*** Supplied entries Section Begins ***
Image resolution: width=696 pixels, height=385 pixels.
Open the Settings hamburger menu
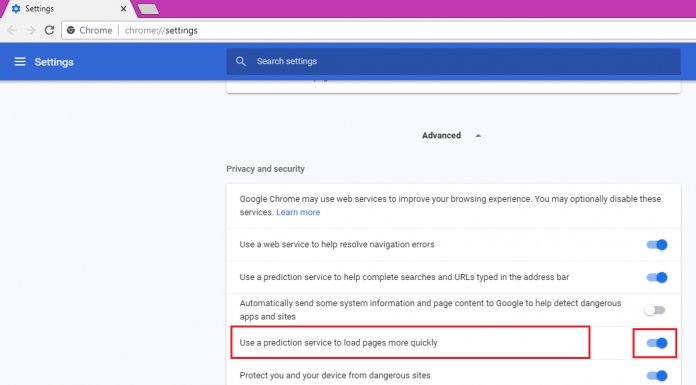pos(20,62)
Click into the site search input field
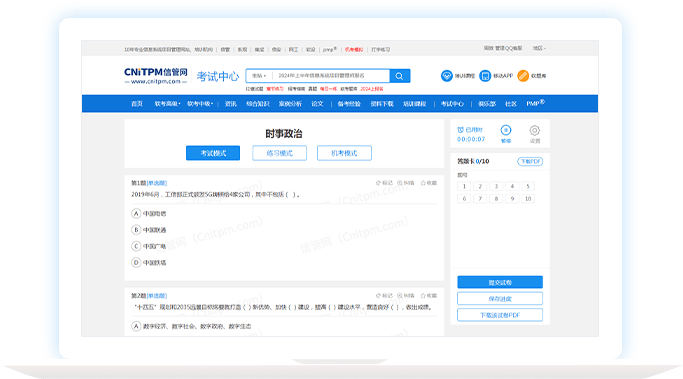This screenshot has height=379, width=683. [331, 76]
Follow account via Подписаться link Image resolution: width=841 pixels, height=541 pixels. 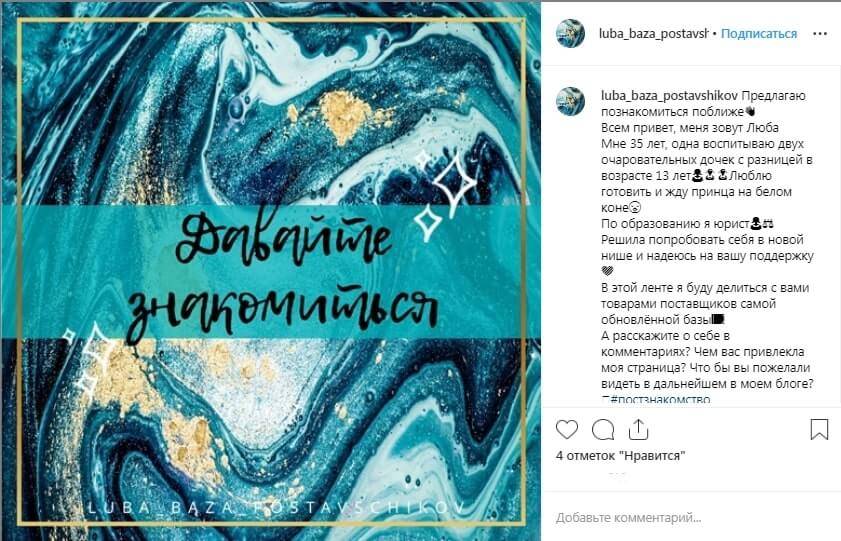click(758, 33)
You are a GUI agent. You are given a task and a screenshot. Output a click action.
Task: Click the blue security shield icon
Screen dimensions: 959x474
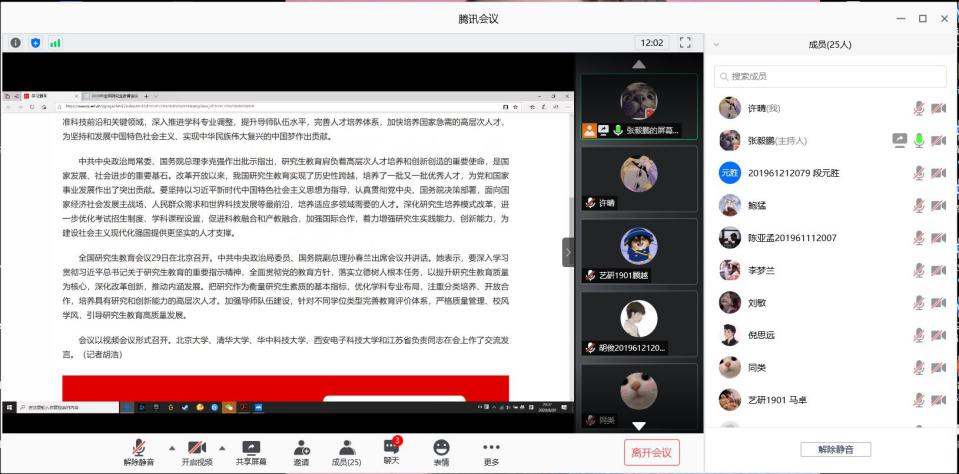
*** Supplied entries Section Ends ***
**Task objective:** Starting at the line that contains "Task: Click the blue security shield icon" and ending at the final line of the data, reproduce each line exactly. Pictures stay out of the copy.

**Solution to this problem:**
Task: Click the blue security shield icon
Screen dimensions: 959x474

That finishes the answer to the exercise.